One in Four Americans Did Not Pay Their Full Housing Costs in April
The ability to comfortably afford housing — already an issue that many struggle with — has plummeted during the COVID-19 pandemic. Our survey responses indicate that nearly 1 in 4 Americans were not able to pay their April housing bill in full. Half of those respondents were able to make a partial payment to their lender or landlord; the other half made no payment at all. Strikingly, 1 in 8 Americans who had a housing payment due this month has not yet paid any portion of it.
Despite the fact that homeowners have higher incomes and more assets than renters, April’s delinquency rate does not differ dramatically between the two. Thirteen percent of renters were only able to pay a portion of their April rent, while another twelve percent sent no rent check whatsoever. Among homeowners that hold a mortgage, eleven percent made a partial mortgage payment for April. Twelve percent did not pay their mortgage bill.

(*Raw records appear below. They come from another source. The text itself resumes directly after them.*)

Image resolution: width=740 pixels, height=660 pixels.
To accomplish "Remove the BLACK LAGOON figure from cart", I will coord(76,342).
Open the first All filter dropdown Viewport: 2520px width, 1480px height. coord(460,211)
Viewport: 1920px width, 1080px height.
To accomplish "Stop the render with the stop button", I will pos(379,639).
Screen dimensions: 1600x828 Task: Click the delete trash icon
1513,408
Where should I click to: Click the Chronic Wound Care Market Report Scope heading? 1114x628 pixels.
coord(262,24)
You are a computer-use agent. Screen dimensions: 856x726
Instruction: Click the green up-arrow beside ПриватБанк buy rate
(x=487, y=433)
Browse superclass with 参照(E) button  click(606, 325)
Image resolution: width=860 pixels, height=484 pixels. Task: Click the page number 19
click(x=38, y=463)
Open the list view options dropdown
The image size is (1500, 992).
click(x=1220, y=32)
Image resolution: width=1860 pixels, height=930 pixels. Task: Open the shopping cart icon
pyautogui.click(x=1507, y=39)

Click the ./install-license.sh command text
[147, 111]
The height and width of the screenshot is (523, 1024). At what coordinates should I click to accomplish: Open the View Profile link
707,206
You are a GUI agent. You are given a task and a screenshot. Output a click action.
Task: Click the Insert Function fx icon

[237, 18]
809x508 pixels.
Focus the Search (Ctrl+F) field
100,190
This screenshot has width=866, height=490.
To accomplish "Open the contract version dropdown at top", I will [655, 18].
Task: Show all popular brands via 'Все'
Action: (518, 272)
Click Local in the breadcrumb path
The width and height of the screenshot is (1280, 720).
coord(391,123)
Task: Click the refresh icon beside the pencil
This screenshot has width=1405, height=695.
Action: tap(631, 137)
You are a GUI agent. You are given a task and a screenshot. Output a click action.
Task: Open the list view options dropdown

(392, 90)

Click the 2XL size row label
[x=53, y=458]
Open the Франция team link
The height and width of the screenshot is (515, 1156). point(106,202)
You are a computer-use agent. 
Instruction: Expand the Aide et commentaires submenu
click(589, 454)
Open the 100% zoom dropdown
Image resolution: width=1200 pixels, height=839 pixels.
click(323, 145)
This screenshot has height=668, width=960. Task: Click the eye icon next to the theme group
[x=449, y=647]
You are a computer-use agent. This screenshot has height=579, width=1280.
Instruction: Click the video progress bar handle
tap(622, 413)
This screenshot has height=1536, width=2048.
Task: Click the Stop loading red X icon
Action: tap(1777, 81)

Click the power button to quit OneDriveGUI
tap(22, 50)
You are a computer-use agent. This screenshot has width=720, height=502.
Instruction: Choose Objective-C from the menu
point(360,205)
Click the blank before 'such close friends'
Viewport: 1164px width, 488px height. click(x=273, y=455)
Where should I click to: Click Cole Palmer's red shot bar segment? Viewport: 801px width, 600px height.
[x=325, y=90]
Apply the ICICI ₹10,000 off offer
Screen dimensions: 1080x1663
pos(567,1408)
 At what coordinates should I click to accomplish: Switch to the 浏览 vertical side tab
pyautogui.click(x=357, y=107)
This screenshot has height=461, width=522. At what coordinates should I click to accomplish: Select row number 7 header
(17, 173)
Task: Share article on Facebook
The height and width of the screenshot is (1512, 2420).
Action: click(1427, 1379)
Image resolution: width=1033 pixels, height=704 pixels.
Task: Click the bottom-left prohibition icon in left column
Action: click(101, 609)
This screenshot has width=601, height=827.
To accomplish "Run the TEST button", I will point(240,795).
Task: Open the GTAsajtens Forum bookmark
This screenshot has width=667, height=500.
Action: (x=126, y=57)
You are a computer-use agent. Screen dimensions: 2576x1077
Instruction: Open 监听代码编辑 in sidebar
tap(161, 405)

Needless to say, these rates are far outside the norm. Data from the most recent American Housing Survey collected in 2017 show that in an average month, 3.9 percent of renters will fail to pay full rent.2 In April 2020, we saw this delinquency rate skyrocket 550 percent, as over one-quarter of renters failed to pay their entire rent on time. Typical delinquency rates among mortgaged homeowners are even lower, and this month over 23 percent did not make a full payment on time.